» Data to examine
-.-.-

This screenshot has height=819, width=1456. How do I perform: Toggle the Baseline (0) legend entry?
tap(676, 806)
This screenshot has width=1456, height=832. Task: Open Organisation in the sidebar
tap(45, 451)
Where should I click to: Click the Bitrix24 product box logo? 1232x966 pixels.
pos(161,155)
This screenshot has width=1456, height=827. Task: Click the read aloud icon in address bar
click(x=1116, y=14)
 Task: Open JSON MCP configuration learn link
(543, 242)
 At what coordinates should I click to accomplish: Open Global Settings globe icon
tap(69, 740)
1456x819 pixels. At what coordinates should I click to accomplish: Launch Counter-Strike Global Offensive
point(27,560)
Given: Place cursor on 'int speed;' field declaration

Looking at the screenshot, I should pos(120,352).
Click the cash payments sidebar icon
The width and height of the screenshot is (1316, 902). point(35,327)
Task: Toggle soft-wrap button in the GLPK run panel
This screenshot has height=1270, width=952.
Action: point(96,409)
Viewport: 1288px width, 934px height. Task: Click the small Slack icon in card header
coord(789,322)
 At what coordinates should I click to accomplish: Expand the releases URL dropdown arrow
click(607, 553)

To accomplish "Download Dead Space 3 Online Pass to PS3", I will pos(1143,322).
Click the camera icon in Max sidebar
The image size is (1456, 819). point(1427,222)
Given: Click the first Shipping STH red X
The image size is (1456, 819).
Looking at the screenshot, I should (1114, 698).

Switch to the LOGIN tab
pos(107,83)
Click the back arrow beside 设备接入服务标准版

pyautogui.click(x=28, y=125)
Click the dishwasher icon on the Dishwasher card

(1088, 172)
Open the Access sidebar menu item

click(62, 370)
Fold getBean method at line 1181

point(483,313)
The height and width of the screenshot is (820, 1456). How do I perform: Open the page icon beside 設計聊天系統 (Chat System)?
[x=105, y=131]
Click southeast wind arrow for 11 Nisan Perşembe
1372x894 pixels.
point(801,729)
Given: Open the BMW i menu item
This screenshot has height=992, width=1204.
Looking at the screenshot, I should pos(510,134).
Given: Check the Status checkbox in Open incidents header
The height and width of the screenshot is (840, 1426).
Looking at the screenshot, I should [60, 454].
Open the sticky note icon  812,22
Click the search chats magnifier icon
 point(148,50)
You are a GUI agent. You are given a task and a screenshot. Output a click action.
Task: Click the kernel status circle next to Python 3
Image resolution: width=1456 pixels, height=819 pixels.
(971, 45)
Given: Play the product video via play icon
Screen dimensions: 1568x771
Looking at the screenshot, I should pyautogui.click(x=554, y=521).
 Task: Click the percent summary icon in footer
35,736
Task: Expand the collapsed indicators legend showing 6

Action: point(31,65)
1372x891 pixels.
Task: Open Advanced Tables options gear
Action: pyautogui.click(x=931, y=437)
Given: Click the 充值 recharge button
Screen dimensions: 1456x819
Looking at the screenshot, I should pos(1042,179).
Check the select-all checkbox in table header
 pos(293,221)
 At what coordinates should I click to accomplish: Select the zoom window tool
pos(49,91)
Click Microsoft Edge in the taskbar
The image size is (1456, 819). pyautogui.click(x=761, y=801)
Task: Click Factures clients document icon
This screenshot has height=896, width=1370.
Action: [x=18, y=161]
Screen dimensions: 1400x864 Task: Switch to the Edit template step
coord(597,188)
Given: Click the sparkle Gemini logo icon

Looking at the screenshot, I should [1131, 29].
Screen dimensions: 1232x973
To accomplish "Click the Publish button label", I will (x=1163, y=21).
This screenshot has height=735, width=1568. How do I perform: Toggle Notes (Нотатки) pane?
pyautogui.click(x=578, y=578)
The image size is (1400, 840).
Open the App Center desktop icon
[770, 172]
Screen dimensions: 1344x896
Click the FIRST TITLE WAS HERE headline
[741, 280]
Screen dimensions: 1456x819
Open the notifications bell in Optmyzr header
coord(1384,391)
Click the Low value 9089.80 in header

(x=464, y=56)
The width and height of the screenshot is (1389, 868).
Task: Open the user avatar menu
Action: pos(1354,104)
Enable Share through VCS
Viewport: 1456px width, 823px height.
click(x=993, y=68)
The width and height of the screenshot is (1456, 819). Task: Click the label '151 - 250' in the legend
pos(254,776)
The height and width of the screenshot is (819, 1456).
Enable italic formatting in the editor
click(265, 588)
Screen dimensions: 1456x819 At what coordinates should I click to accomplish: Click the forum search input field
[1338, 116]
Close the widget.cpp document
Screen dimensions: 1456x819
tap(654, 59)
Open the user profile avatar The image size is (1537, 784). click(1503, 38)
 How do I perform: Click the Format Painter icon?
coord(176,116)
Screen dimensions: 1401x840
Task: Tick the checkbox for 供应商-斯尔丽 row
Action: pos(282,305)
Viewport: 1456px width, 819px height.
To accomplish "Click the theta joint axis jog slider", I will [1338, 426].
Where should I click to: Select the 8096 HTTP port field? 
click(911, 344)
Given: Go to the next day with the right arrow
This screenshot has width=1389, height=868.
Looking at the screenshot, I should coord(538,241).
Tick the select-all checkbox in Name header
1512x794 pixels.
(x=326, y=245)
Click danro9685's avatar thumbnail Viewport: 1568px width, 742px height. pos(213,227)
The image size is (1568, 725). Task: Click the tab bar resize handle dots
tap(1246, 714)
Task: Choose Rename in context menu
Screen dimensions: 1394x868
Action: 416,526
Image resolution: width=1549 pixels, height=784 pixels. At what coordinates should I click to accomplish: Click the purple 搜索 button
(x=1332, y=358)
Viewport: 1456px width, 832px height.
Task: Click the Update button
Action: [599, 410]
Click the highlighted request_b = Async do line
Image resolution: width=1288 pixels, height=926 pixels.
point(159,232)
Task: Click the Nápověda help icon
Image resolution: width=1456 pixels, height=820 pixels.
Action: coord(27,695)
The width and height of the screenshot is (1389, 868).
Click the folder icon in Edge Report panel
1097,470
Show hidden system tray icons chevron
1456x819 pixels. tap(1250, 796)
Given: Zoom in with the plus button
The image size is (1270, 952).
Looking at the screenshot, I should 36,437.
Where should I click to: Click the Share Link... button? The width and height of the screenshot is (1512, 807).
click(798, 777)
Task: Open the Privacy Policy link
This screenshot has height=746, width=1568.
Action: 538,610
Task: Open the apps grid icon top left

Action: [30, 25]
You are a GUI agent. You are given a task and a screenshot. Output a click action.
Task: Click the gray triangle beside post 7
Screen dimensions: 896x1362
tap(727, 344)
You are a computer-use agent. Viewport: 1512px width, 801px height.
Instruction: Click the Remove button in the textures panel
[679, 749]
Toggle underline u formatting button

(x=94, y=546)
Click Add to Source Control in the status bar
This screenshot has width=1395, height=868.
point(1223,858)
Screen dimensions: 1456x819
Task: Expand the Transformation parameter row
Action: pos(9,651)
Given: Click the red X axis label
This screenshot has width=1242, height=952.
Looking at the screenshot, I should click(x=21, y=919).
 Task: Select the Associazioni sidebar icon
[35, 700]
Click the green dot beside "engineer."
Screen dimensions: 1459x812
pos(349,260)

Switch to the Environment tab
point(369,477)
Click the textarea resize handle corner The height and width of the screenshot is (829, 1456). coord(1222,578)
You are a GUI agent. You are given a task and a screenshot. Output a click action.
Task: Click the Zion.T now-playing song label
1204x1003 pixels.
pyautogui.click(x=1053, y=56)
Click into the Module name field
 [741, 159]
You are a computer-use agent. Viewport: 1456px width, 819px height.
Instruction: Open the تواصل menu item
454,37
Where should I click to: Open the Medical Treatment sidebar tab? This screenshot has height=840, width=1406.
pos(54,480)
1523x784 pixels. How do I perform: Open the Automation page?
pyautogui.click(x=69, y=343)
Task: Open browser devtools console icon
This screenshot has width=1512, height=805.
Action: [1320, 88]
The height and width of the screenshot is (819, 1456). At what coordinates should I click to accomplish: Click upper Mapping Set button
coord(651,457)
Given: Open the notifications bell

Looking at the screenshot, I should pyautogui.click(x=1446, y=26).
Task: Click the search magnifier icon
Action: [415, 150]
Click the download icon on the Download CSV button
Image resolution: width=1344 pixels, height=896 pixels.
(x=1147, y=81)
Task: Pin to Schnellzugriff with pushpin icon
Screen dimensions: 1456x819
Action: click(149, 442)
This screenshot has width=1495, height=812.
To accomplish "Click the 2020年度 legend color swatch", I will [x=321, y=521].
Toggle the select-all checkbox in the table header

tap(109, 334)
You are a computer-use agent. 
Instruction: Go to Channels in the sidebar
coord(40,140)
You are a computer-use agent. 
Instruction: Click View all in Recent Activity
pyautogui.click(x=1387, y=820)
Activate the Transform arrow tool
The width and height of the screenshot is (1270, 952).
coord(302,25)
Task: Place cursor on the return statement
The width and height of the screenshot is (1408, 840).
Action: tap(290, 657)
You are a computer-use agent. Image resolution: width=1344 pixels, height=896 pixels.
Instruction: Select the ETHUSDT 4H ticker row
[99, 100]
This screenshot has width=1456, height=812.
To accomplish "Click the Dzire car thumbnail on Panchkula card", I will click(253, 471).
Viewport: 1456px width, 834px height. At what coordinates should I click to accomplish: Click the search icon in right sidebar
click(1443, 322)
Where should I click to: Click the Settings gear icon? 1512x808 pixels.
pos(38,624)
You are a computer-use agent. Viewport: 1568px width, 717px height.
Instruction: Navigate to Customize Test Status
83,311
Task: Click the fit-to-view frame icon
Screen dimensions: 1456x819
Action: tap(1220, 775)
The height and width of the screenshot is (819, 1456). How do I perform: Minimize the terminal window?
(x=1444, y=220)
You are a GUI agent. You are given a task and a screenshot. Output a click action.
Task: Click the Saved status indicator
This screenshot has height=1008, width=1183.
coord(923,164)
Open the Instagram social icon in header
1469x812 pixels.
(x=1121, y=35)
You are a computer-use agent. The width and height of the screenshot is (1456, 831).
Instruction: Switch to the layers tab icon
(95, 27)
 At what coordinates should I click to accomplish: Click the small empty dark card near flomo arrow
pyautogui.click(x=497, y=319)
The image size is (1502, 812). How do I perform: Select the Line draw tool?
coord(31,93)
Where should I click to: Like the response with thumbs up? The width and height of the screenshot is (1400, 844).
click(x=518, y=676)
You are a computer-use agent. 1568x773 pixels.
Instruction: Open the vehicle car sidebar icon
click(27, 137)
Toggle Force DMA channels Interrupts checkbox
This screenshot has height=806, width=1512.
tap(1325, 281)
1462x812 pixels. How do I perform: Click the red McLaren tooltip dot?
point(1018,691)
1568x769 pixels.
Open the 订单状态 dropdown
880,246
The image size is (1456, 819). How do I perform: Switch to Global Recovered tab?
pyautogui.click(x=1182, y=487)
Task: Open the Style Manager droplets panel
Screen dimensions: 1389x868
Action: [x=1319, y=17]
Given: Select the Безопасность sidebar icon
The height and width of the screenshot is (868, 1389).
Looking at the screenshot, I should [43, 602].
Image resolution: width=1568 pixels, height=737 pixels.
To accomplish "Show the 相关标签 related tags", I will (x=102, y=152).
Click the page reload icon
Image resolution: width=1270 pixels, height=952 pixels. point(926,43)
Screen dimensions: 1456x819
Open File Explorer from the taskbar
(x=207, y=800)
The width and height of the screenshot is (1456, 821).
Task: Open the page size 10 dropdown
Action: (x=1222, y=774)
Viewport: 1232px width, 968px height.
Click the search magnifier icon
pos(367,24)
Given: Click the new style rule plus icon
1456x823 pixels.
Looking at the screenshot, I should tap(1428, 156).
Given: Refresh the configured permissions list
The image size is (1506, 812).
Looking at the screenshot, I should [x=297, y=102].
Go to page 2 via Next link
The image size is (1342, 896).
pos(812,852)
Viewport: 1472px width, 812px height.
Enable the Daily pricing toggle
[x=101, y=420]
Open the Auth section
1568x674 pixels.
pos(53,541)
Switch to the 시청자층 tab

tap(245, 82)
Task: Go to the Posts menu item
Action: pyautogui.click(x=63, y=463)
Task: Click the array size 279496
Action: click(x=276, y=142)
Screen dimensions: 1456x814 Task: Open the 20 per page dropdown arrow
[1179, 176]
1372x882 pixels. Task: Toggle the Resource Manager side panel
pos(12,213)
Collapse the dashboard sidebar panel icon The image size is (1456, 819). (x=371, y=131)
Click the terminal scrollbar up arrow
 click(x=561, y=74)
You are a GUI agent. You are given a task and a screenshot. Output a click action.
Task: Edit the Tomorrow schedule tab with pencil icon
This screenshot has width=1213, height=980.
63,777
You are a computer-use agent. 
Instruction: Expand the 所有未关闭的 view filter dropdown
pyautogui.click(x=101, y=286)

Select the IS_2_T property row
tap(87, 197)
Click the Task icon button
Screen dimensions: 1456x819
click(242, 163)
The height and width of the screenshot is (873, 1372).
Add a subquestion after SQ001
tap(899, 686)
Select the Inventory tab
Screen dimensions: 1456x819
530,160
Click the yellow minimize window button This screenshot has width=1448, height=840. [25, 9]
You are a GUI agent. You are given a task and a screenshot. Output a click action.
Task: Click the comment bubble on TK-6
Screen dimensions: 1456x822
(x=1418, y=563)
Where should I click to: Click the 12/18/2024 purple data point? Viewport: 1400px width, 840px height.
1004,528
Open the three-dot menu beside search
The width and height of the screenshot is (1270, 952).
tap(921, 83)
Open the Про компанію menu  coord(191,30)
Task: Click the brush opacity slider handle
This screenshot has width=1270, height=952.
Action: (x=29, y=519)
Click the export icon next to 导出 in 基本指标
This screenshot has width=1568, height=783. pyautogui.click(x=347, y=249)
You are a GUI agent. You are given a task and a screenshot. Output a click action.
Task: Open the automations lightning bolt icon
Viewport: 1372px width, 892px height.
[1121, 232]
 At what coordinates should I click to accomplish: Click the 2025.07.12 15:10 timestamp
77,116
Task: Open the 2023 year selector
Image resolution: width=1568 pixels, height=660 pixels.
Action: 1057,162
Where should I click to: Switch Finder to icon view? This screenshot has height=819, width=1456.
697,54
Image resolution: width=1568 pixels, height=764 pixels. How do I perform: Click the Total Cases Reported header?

-.-.-

» Required work
Check each line of the data above for the word "will" and copy the ones where it is found.

» Answer section
To accomplish "Download Dead Space 3 Online Pass to PS3", I will pos(1143,322).
To accomplish "Click the Publish button label", I will (x=1163, y=21).
To accomplish "Click the theta joint axis jog slider", I will [1338, 426].
To accomplish "Click the 2020年度 legend color swatch", I will [x=321, y=521].
To accomplish "Click the Dzire car thumbnail on Panchkula card", I will click(253, 471).
To accomplish "Show the 相关标签 related tags", I will (x=102, y=152).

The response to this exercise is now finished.